HSBC Raises Gold Price Forecasts Due to Geopolitical Risks and Monetary Easing
In a recent update, HSBC has increased its average gold price predictions, citing a combination of geopolitical risks, expectations of continued monetary easing, and fiscal imbalances as key drivers. The bank highlights that gold prices hit a record high of $2,865 per ounce in late September, driven by safe-haven demand and hedge fund activity. In response to this surge, HSBC has revised its average price forecasts upward for multiple timeframes.
For 2024, HSBC now forecasts an average price of $2,395 per ounce, up from $2,305 previously. The bank has also significantly adjusted its 2025 forecast to $2,625 per ounce, up from $2,105. In addition, the 2026 forecast has been raised to $2,515 per ounce from $2,025, and the long-term outlook now stands at $2,200 per ounce, up from $2,000.
HSBC's optimistic outlook is influenced by ongoing geopolitical tensions, economic uncertainty, and growing fiscal deficits, all of which have increased demand for gold as a safe-haven asset. However, the bank's analysts caution that further rate cuts in the monetary policy easing cycle may offer diminishing support. While ETFs are reducing their positions, OTC and real money purchases remain strong.
Despite the positive factors supporting gold prices, HSBC acknowledges potential challenges ahead. A stronger U.S. dollar, driven by economic strength and possible rate cuts in other economies, could cap gold's upside potential. Additionally, central bank demand is expected to plateau unless there is a significant price correction.

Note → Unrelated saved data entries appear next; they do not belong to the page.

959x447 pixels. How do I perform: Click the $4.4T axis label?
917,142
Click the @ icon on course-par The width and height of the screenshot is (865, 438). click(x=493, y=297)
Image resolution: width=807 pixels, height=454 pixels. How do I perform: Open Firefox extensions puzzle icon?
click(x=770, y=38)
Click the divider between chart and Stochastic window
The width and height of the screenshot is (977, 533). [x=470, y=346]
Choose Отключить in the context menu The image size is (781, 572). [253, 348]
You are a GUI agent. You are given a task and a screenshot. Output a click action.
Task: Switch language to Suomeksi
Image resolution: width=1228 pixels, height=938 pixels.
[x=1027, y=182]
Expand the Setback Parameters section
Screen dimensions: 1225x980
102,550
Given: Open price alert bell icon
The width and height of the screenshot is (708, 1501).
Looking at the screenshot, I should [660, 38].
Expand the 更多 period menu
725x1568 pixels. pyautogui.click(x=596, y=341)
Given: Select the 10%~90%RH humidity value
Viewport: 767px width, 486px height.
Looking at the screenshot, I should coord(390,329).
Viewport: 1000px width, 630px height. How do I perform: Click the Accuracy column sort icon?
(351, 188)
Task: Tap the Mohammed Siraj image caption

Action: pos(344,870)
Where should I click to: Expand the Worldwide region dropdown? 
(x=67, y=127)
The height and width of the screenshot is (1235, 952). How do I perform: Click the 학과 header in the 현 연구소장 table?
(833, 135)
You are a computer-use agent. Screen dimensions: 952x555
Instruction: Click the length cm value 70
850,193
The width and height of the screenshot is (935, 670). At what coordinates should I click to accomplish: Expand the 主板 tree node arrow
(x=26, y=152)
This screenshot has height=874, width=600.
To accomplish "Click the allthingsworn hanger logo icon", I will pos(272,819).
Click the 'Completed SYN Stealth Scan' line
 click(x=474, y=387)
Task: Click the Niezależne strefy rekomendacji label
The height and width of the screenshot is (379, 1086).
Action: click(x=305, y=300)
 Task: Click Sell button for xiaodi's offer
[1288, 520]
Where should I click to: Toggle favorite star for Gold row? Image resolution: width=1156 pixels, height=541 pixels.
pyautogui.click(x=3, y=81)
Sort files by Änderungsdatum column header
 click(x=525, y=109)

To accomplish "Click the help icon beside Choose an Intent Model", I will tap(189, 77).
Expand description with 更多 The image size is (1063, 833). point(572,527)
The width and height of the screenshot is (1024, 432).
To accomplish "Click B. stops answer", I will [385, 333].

Looking ahead, HSBC anticipates gold to trade in a range of $2,350 to $2,950 per ounce through 2025, with year-end targets of $2,725 for 2024 and $2,575 for 2025.
Analysis:
For investors, HSBC's revised gold price forecasts indicate a bullish outlook for the precious metal due to geopolitical tensions, economic uncertainties, and fiscal deficits. This suggests that allocating a portion of their portfolio to gold may serve as a hedge against potential risks in the global economy. However, investors should also be mindful of the challenges posed by a strengthening U.S. dollar and potential moderation in central bank demand. Monitoring these factors can help investors make informed decisions regarding their gold investments.